The average New York City renter spends $10,454 in upfront costs,...

The average New York City renter spends $10,454 in upfront costs, according to the website StreetEasy. Credit: AP / Ted Shaffrey

Arielle Savoy, of Baldwin, and her would-be roommate had 15 minutes last month to view a two-bedroom, one-bathroom walk-up in Manhattan’s East Village. Then the broker, who works for the landlord, showed them out so other prospective tenants could take a tour.

Ultimately, the duo decided to take the apartment — and had to pay the broker $2,100 on top of $2,100 for a security deposit. All of that was before the monthly rent of $4,200 was due.

“It was kind of ridiculous. She rushed us in and out of there because she had other people to show the apartment to that day,” said Savoy, 22, a paralegal for a nonprofit, who moved in this month. “I don’t even remember her name, but I just remember that I had to pay her so much money for, like, 15 minutes of seeing the apartment and then getting rushed out.”

Savoy’s experience reflects a dilemma New York City tenants can face: Shoulder the broker’s fee or select from a vastly diminished housing market, in a city where the city housing vacancy rate is 1.4%, the lowest since 1968.

BROKER FEES: WHAT TO KNOW

  • What is a broker fee? Unlike almost anywhere else in the United States, those who are seeking to rent an apartment are sometimes required to pay a fee simply for being shown an apartment, having their application processed and signing the lease.
  • What is the typical fee? It's sometimes a month's rent or more, such as a percentage of annual rent.
  • How much do NYC tenants wind up spending for an apartment? The average New Yorker spends $10,454 in upfront costs for a rental, according to the website StreetEasy.

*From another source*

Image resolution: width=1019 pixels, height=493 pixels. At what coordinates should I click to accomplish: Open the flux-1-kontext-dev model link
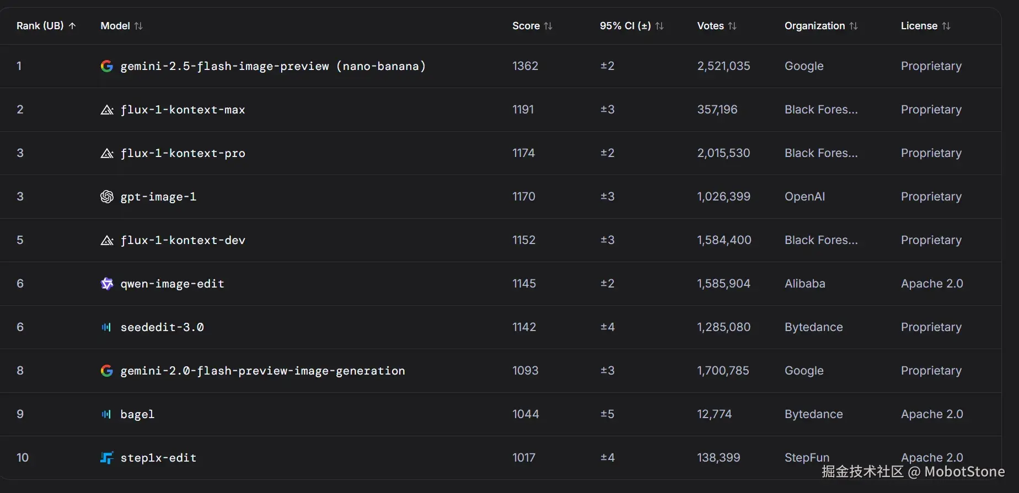click(x=183, y=240)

A bill being debated Wednesday before the New York City Council would shift a broker’s fees to be paid by whoever hired the broker — which is typically the landlord. The legislation is called the FARE — or Fairness in Apartment Rentals — Act, the latest effort to end broker fees for tenants in New York City, one of the few places in the nation where those who don’t hire brokers are responsible for paying.

“Finding an affordable apartment in New York City is a nightmare — and the towering cost of rent is just the beginning,” Councilman Shaun Abreu, one of the bill’s sponsors, said in a statement sent by his office. “On top of application fees, the security deposit, and first and last month's rent, the real kicker for prospective renters is the broker fee, which can be thousands of dollars for a service the tenant never sought out. Whoever hires the broker should have to pay for the service." 

The council has tried and failed to pass a bill capping broker fees. In 2020, the state issued a rule prohibiting tenants from being charged broker fees if the broker is hired by a landlord. The Real Estate Board of New York industry association successfully challenged the ban.

The board opposes the legislation. A fact sheet sent by its press office predicted that landlords would likely hike rents to market-rate tenants to offset costs, and there would be less availability to schedule viewings if landlords themselves had to show apartments and process prospective tenants. The sheet also says the legislation would hurt brokers’ livelihoods and put rent-regulated units at risk for greater disrepair, as landlords of those properties would not be able to legally increase rent to offset the costs.

Brian Hourigan of BOND New York, a residential brokerage firm based in Manhattan whose fees range from about a month’s rent to 15% of annual rent except in no-fee offerings, said landlords would need to raise rents if the legislation passes. REBNY put Newsday in touch with Hourigan.

“This could be the single most precipitous rent increase that New York renters have seen in quite some time,” said Hourigan, who grew up in Bethpage.

For rent-regulated units, he said, an unintended consequence might be that landlords who can’t legally raise the rent might decide to keep units off the market, because it’s cheaper than renovating or bringing them up to code, leading to less available housing. Or landlords might offer a unit only through word-of-mouth instead of advertising it. 

Savoy said she objects to paying a fee for someone she did not hire and received little help from, but she and her roommate had little choice for their apartment, her first in Manhattan. She hopes the legislation becomes law.

“I think that would be great, because I had no other way of seeing the apartment,” she said, adding: “I obviously wouldn’t have hired someone with such a high broker’s fee.”